Currently, the school allows students who have achieved 38 of the 40 credits to take part in the annual graduation ceremony in the spring. Those students don’t receive their diplomas, however, until they earn at least two more credits during the summer through the school’s online Grad Point credit recovery program.

Principal Greg Prange said when he took over the principal’s job in 2006, the school was letting students with 36 credits walk in graduation and then receive their diploma after they attended summer school and completed the required 40 credits.

The number of credits was increased to 38 in 2013.

“I decided several years ago to tighten that to 38 and it worked for awhile,” Prange said. “It was effective and we had more students get closer to 40 before graduation.”

Prange said it’s still not enough to get all students to graduate on time.

There were around 30 students out of nearly 300 or 10 percent of the class of 2017 that participated in graduation but had only 38 credits. Those students had until Sept. 30 to complete their coursework to earn 40 credits, and all of them did, Prange said.

Last year’s class was “challenging” in regards to how much time and effort Prange and other staff put into making sure students completed their credits during the summer, he added.

“It’s come to the point where we need a little bit more incentive for students to walk,” he said. “I want them to feel the urgency to walk that I feel for them to finish.”

Prange said there are always between 20 and 30 students who fall into this category each year, but with larger classes of around 400 students coming up, he doesn’t want to see that number grow.
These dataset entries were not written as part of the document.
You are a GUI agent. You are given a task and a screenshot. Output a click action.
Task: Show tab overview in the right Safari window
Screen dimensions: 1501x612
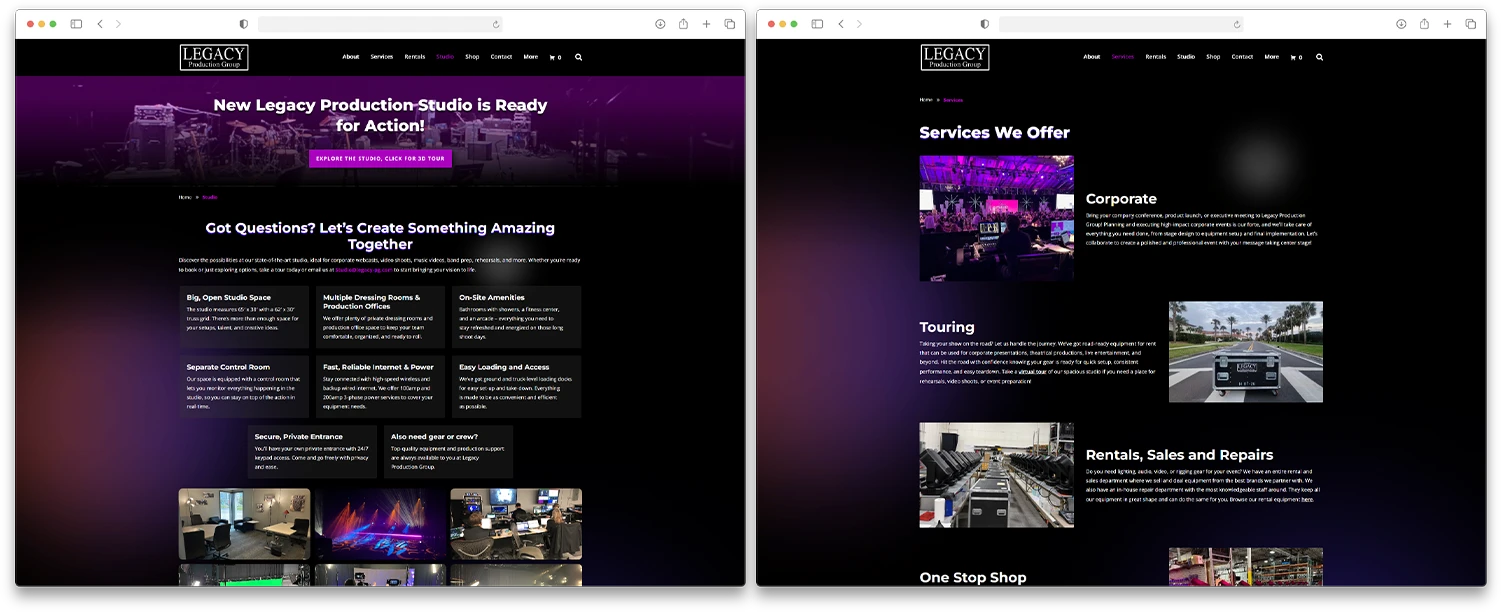[1471, 23]
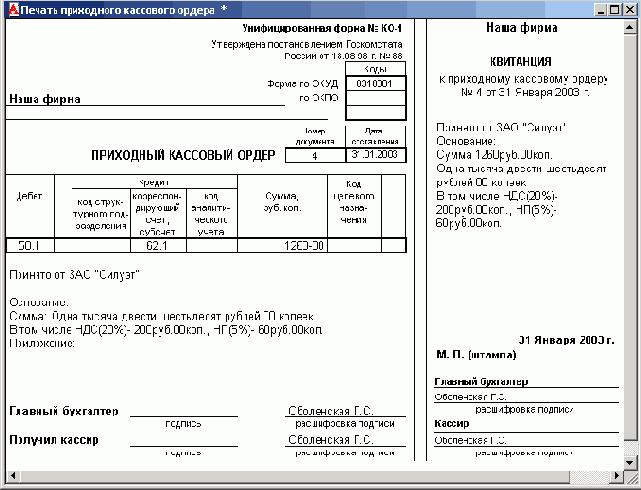641x490 pixels.
Task: Click the М. П. (штампа) stamp label
Action: [473, 355]
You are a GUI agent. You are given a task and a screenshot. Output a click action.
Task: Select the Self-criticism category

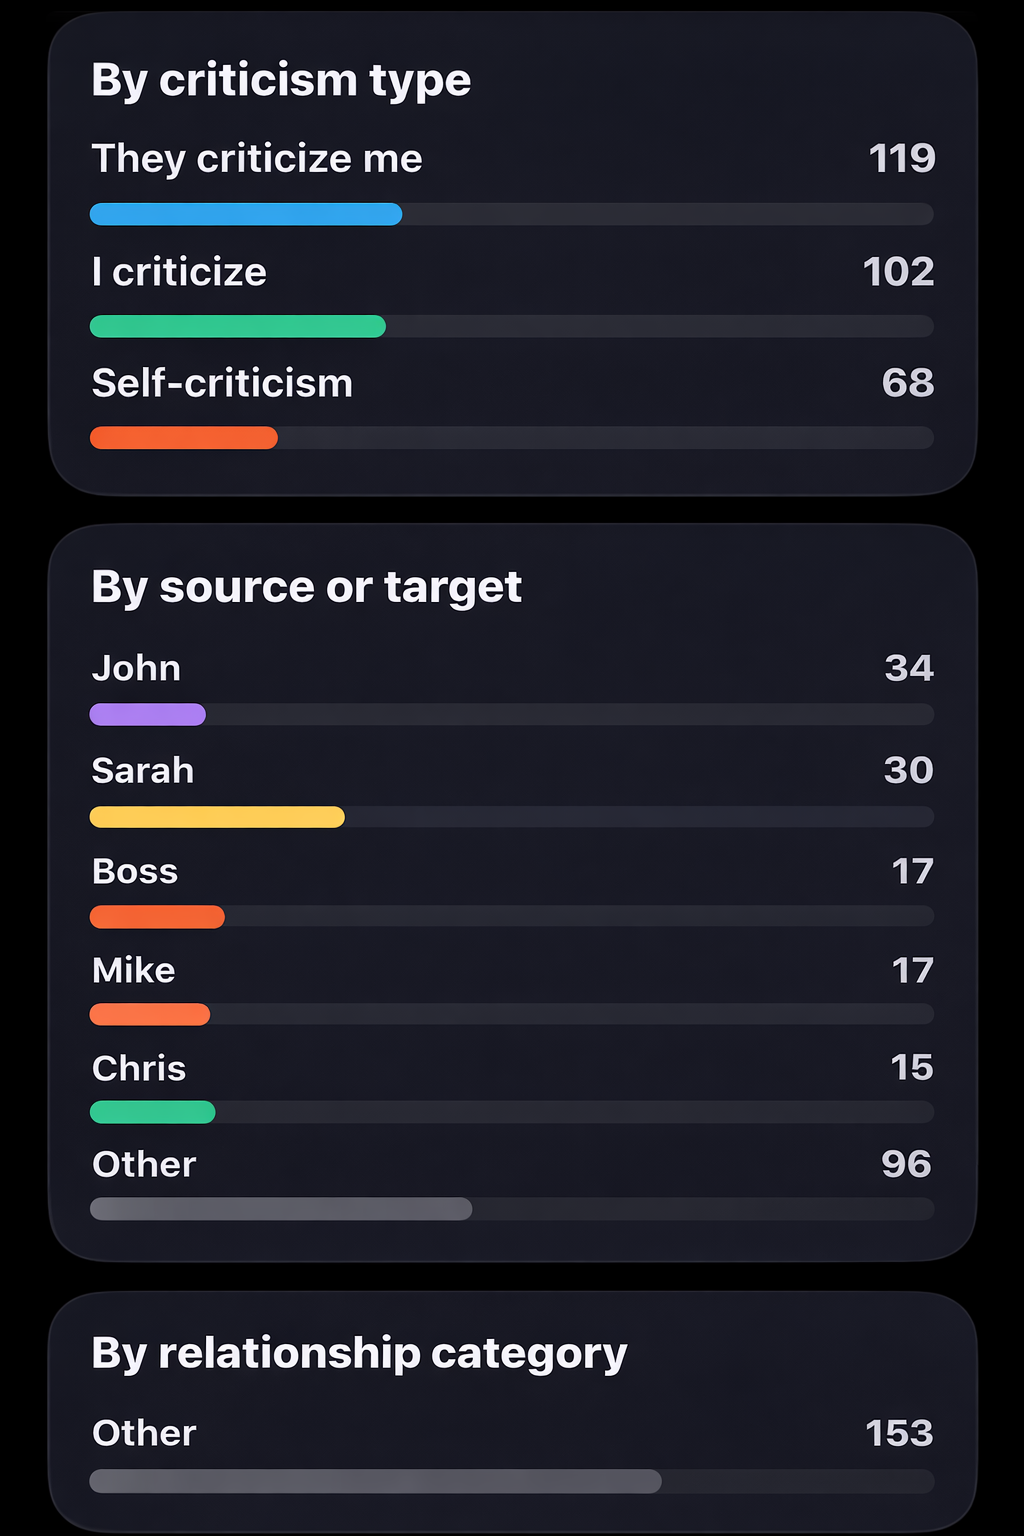[x=222, y=383]
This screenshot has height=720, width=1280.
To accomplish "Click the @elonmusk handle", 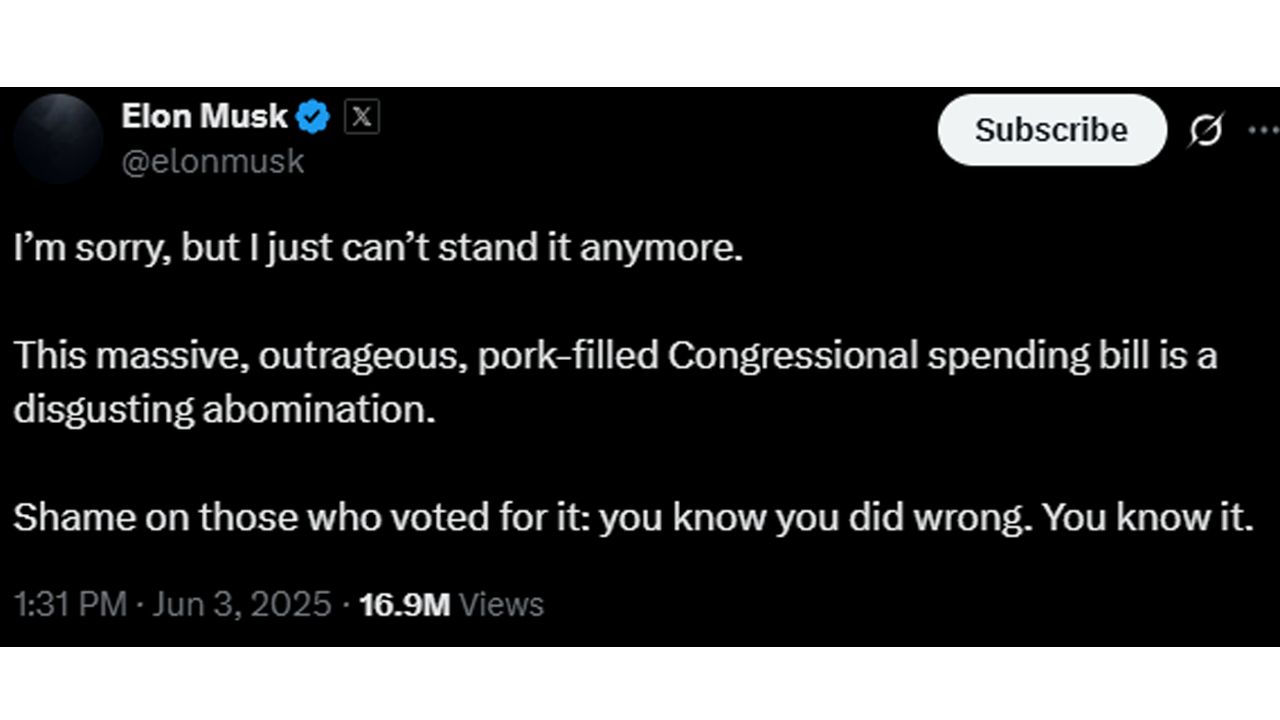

“We are already contacting our juniors and our sophomores and their families to let them know about this change because they still have time to catch up and be on track to finish,” he said.

Most students who are close to graduating want to participate in commencement with their classmates and in front of their family members, Prange added.

“The big incentive, I have found, for the borderline students is not necessarily graduating and receiving a diploma. It’s the actual act of walking (during graduation). That’s when grandma’s in town, and there’s a big party, and they’re onstage,” he said.

Prange said it’s important to get those students to graduate on time so school staff are not as “tied down” during the summer and can spend more time working with the next class.

“We print out their transcripts and go through their grades. We call them, knock on their doors, track them down, visit them at work to get them into Grad Point and it seems like it means more to us than it does to them,” he said. “I want these kids to have more ownership in their education and their future and we don’t want to work harder to get them to that point, we want to work smarter.”

Special needs students receiving a certificate of completion will still be allowed to participate in commencement, and some students may receive permission due to special circumstances beyond their control that significantly interfere with earning 40 credits, such as an illness or injury.

The change won’t impact the current senior class but will become effective for the Class of 2019, Prange said.